[Date Prev][Date Next][Thread Prev][Thread Next][Date Index][Thread Index]
Re: missing patch for texlive-bin (e77412362f)
From: |
zimoun |
Subject: |
Re: missing patch for texlive-bin (e77412362f) |
Date: |
Thu, 03 Feb 2022 19:51:24 +0100 |
Hi Timothy,
On Thu, 03 Feb 2022 at 10:46, Timothy Sample <samplet@ngyro.com> wrote:
>> But the question is if Disarchive dissambles and preserves external
>> patches. Timothy?
[...]
> The bad news is that 0.75 is not there. At first I was going to
> apologize for the shortcomings of the sampling approach... until I
> realized you are trying to trick me! ;) Unless I’m misreading the Git
> history, that patch appeared and disappeared on core-updates and was
> never part of master.
Because of the good news, the same could be applied for these patches,
no?
For instance, one missing patch–as Maxime pointed it–is there:
https://github.com/archlinux/svntogit-packages/blob/155510dd18d2f290085f40d2a95a3701db4a224d/texlive-bin/repos/extra-x86_64/pdftex-poppler0.75.patch
And SWH contains it:
https://archive.softwareheritage.org/browse/revision/155510dd18d2f290085f40d2a95a3701db4a224d/?path=texlive-bin/repos/extra-x86_64/pdftex-poppler0.75.patch
Therefore, somehow it “only” misses to dissamble this data and add an
entry to the database, no?
I miss what you mean by «was never part of master». After the merge,
what was core-updates and what was master is somehow indistinguishable,
no? Or are you walking only to first-parent after merge commit? Well,
Git history and sorting leads to headache; as git-log doc shows. :-)
I think it is fine to simplify “complex” history with a sampling
considering only first-parent walk.
> The way the PoG script tracks down sources is pretty robust. It takes
> the derivation graph to be canonical, and only uses the graph of
> high-level objects (packages, origins, etc.) for extra info. I do my
> best to follow the links of the high-level objects, and then verify that
> I did a good job by lowering them and checking coverage against the set
> of derivations found by following the derivation graph. Since the
> derivation graph necessarily contains everything that matters, this is a
> good way to track down all the high-level objects that matter.

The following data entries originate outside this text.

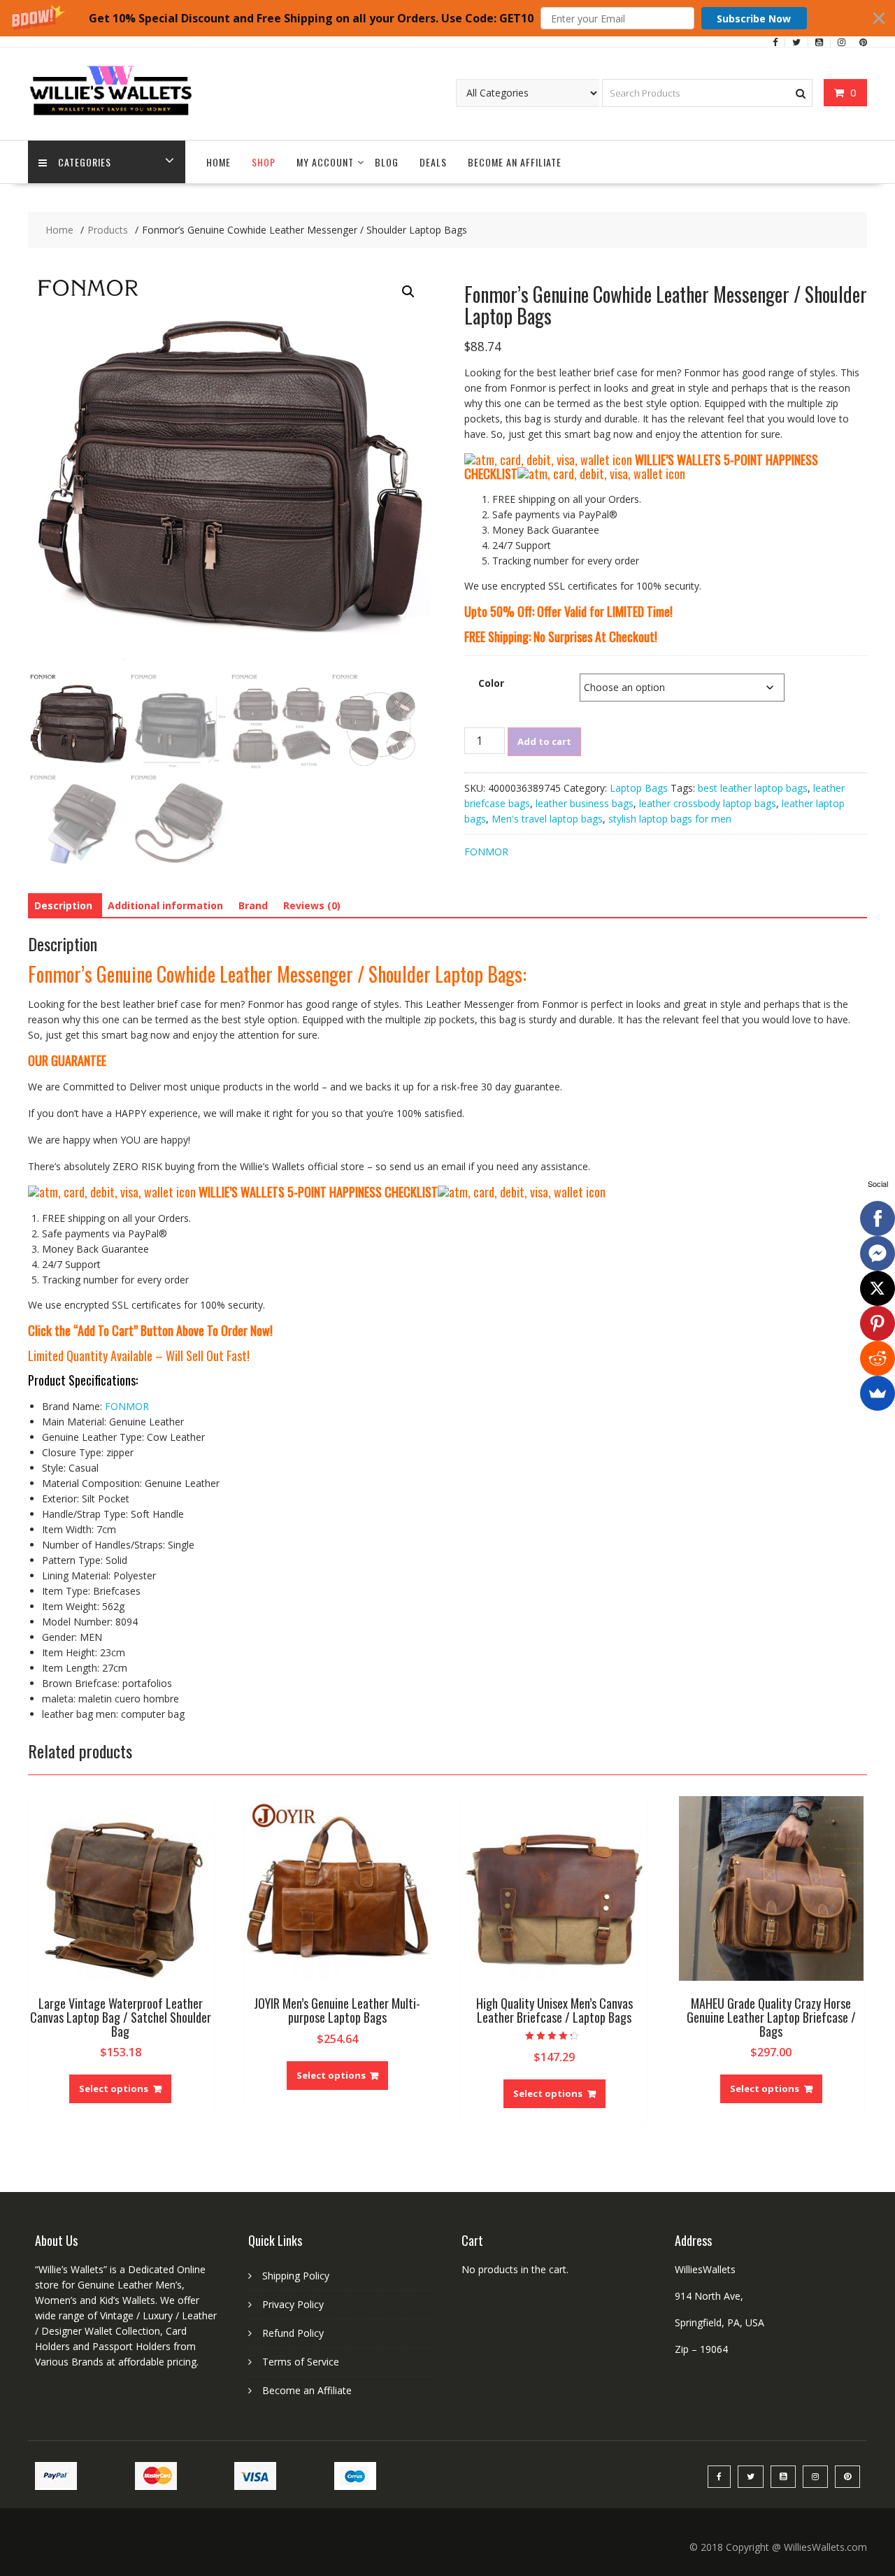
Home (218, 162)
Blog (387, 162)
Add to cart (544, 741)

See
> <https://git.ngyro.com/preservation-of-guix/tree/pog-inferior.scm#n113>
> for a rather scary looking procedure that finds the edges of the
> high-level object graph.
Cool! Thanks for explaining and pointing how PoG is doing.

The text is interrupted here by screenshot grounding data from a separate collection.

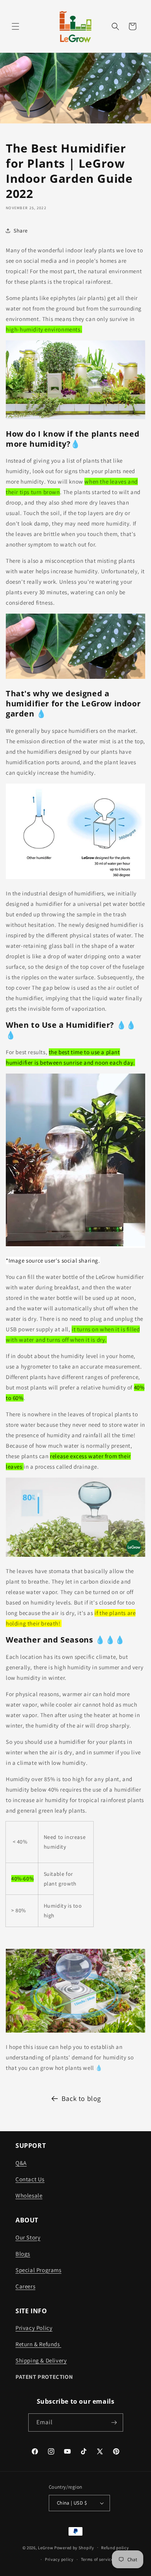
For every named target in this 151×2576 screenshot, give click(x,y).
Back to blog (81, 2098)
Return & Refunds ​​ (38, 2344)
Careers (25, 2286)
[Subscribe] (114, 2422)
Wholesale (28, 2195)
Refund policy (115, 2547)
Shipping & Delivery (41, 2360)
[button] (15, 26)
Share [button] (21, 230)
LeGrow (45, 2547)
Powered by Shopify (74, 2547)
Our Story (27, 2237)
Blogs (22, 2253)
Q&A (21, 2163)
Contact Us (30, 2179)
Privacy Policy (33, 2327)
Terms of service (97, 2559)
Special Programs (38, 2270)
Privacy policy (59, 2559)
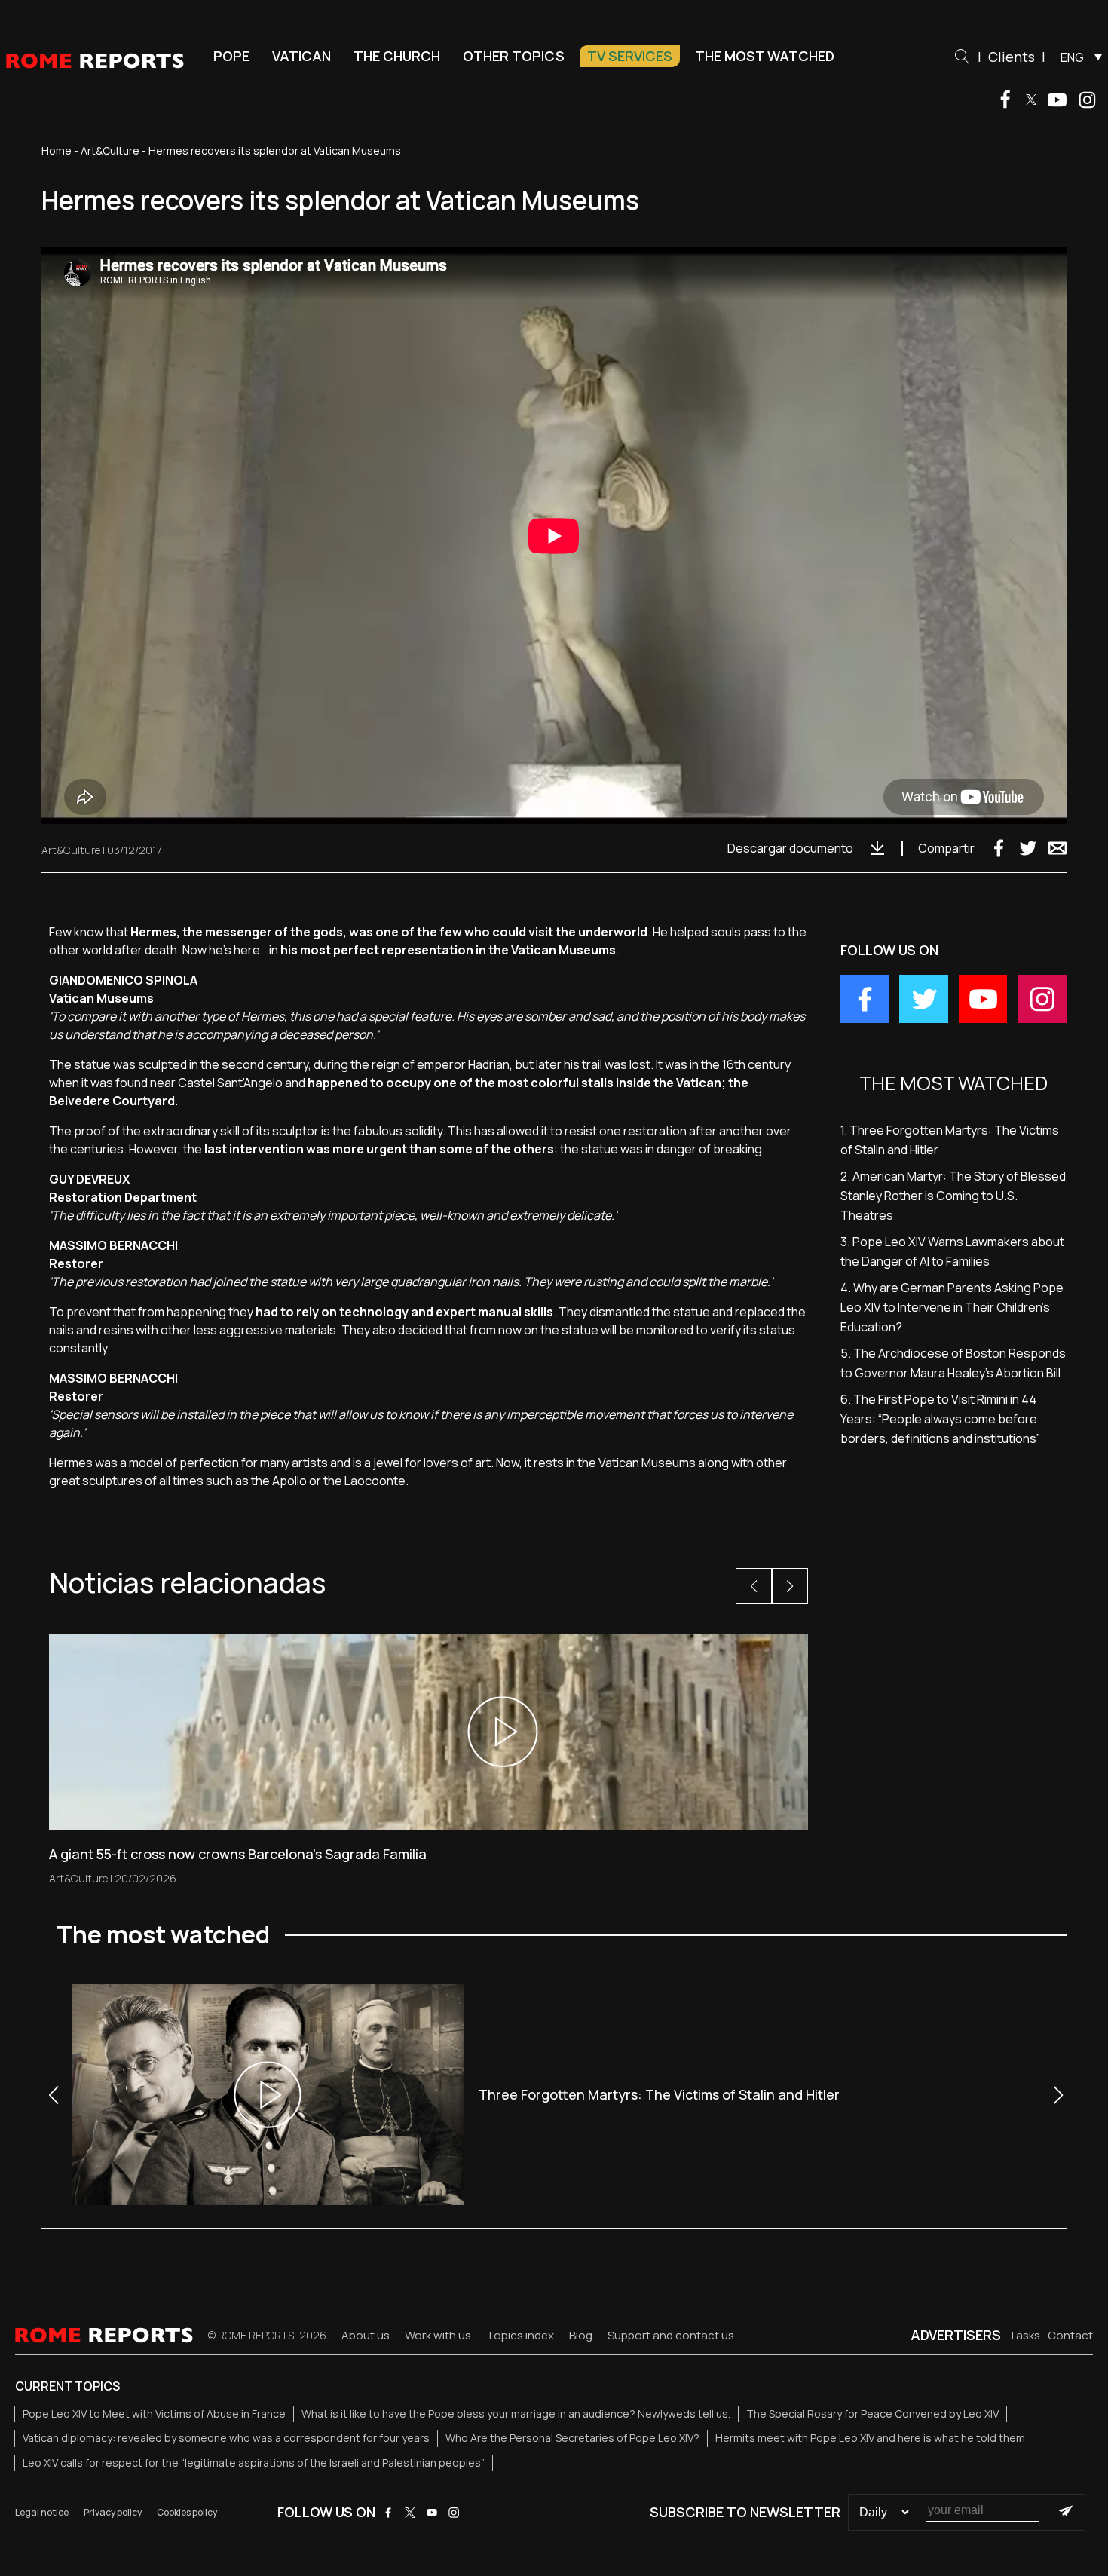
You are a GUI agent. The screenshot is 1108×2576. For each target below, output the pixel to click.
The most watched (764, 56)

> That being said, coverage is not perfect. The most obvious problem (to
> me) is the sampling approach. Surely there are sources that are missed
> by only examining one commit per week. This can be checked and fixed by
> using data from the Guix Data Service, which has data from essentially
> every Guix commit.
No, the Data Service and even Cuirass are using a sampling approach too;
they do not process all the commits.
Cuirass uses a «every 5 minutes» approach; please CI savvy people
correct me if I mistake. The Data Service uses a «batch guix-commits»
approach; more details in this thread [1].
Well, the coverage is twofold, IMHO.
1. preserve what is currently entering in Guix
2. archive what was available in Guix
About #1, the main mechanism are sources.json, “guix lint”, and update
disarchive-db (now done by CI). What is missed should be fixed by #2.
About #2, it is hard to fix all the issues at once. One commit per week
already provides a good view to spot some problems. Somehow, process
all the commits just means burn more CPU; it seems “easy” once the
infrastructure is in-place, no?
1: <https://yhetil.org/guix/863617oe1h.fsf@gmail.com/>
Cheers,
simon